Twenty thousandthings were wrong, and one of them compelled me to turn right, away from Poh. I wanted to tap an imperfection on the wall with my index finger, then one of Esmerelda the Space Vixen’s nipples on the torn poster, the crack between the double doors that led to the kitchen, the telecom.Tap, tap, tap, tap. Just like Doctor Daryl had before I summoned his ghost inside of me. But I willed the compulsion away.

If I ever laughed again, I was sure I would let out a nasally squeal like Nesbit, the ship’s old engineer, whose spirit was also inside me. I was hardly me anymore—a ghost magnet, fugitive, suspected murderer, and bioterrorist—both inside and out.

“What’s wrong?” I demanded, and it sounded like a mix of me and a Saelis hiss.

Crispin, a pilot we’d kidnapped and now didn’t know what to do with since he knew too much, winced from his spot at the table/gurney. He’d trimmed his scraggly beard and today wore his long, dark hair in a ponytail to better reveal the fading drug-filled haze from his brown eyes, which were almost always aimed at Poh.

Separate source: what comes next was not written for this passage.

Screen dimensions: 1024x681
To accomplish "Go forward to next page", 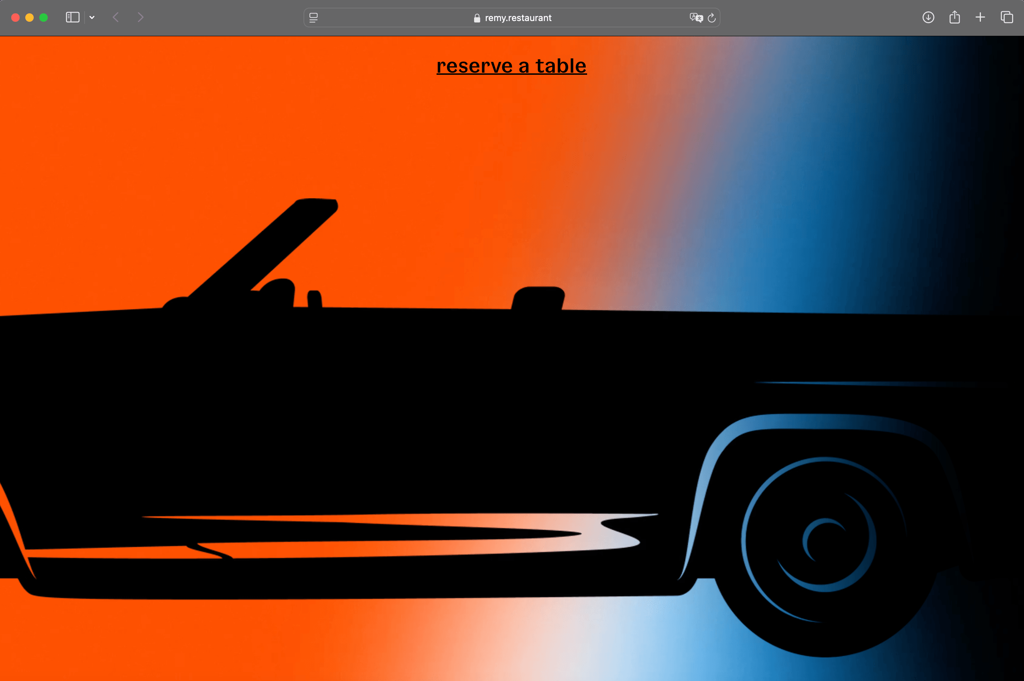I will click(140, 17).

She clenched her fangs together, the twin gray-scaled streaks cutting down the center of her white face wrinkling between her eyebrows. “I need to show you a video.” She pointed her Mind-I, a small black plastic device usually implanted inside people’s heads and caused more trouble than they were worth, at the wall behind her.

Oh good. More videos. I’d starred in two of them myself that had gone viral just a month ago, one spun with lies and the other about my very real nightmare on this ship. The lies and the nightmares were far from over.

“This one doesn’t have you in it,” Pop said as if reading my mind. He guided me into a chair across from Crispin and sat next to me.

“This was taken at a hospital on Wix.” Poh shifted closer to the screen, her chunky ass-kicker boots squeaking on the titanium floor.

An overhead shot of a long hallway appeared on the wall behind her. People bustled about, some dressed in white doctor smocks like Ellison’s. Poh sped up the video until a large, dark frame blotted out half of the hospital shot. It lumbered up the hallway, and Poh paused the video and zoomed in.

“Who does that look like to you?” she asked, her yellow eyes sharp.

I squinted at the screen. The zooming feature had blurred the picture, but the movements had seemed familiar. The shot had paused when the person had glanced left, and most of the profile was visible. A stocking cap like Pop’s, black sunglasses, dark, puffy coat... I stood, blinking at the shape of the nose, the curve of the mouth and jaw.

“Captain Glenn,” I breathed.

Crispin glanced over at me. “Taken two days ago. See the time stamp in the corner?”